→ **Given data**
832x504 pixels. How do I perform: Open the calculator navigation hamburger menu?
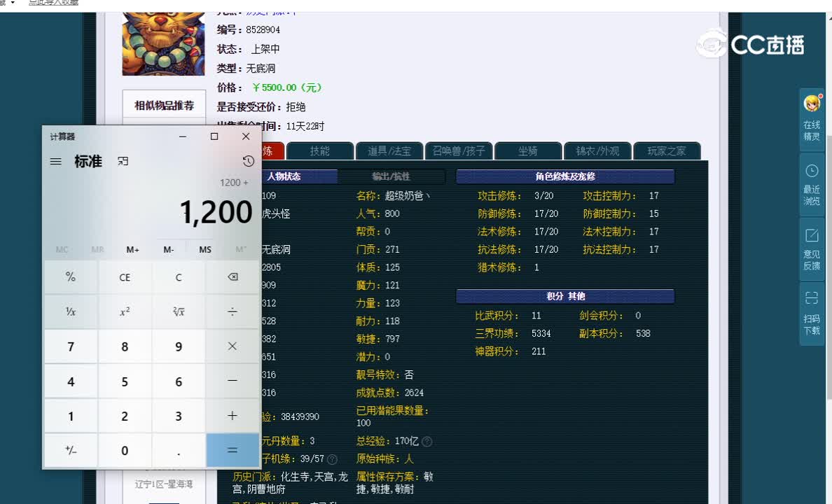click(56, 161)

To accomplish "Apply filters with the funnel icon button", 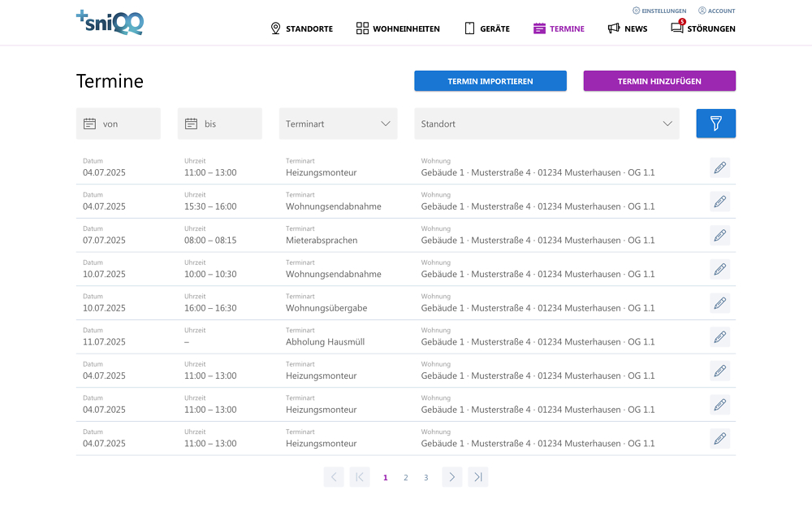I will [x=715, y=124].
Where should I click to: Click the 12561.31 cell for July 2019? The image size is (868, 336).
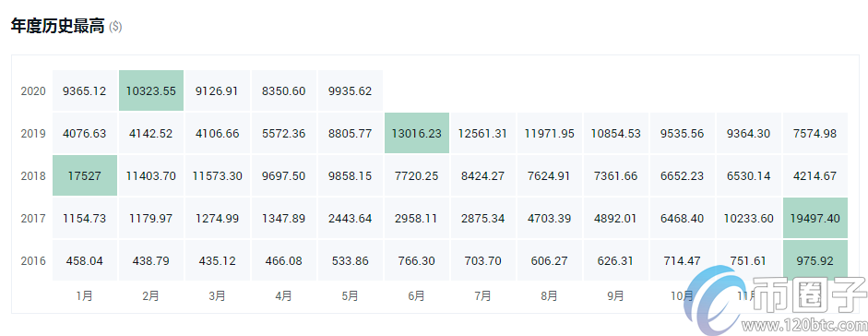coord(482,134)
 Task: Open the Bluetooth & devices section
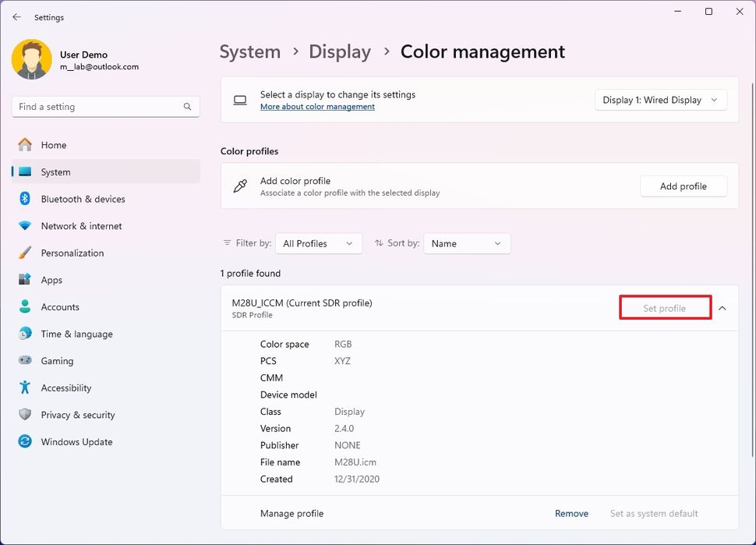point(81,199)
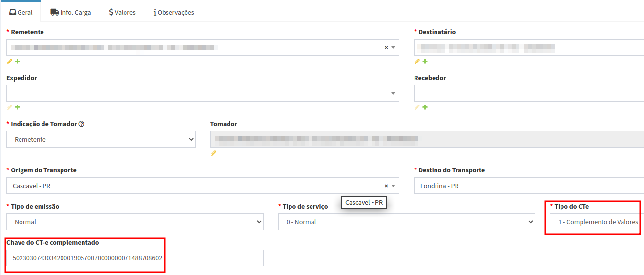This screenshot has width=644, height=275.
Task: Clear Origem do Transporte Cascavel selection
Action: point(386,186)
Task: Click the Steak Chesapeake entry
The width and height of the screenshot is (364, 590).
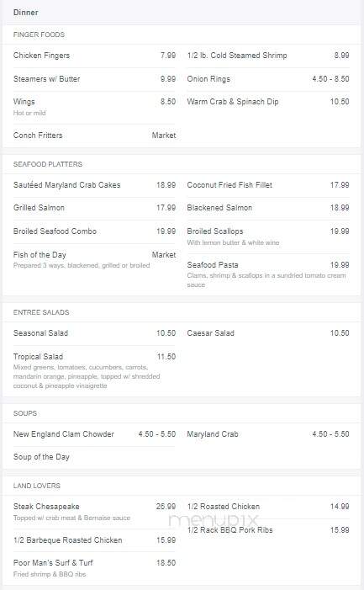Action: point(94,512)
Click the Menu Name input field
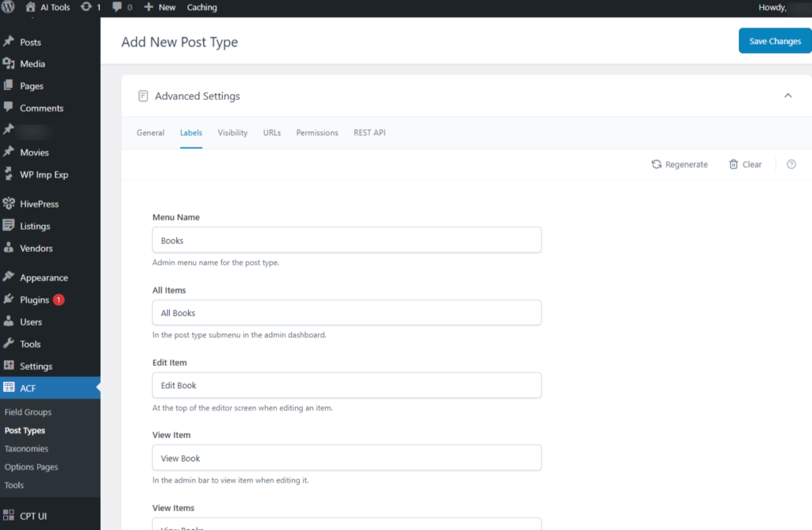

→ **Exercise prompt**
Would you give again, exactly as written, the lines from the one containing "Task: Open the Bluetooth & devices section" through the end of the records, with no pictures and no other lines?

→ **Exercise output**
 Task: Open the Bluetooth & devices section
point(81,199)
This screenshot has width=644, height=275.
Task: Clear Origem do Transporte Cascavel selection
Action: point(386,186)
Task: Click the Steak Chesapeake entry
The width and height of the screenshot is (364, 590).
Action: point(94,512)
Click the Menu Name input field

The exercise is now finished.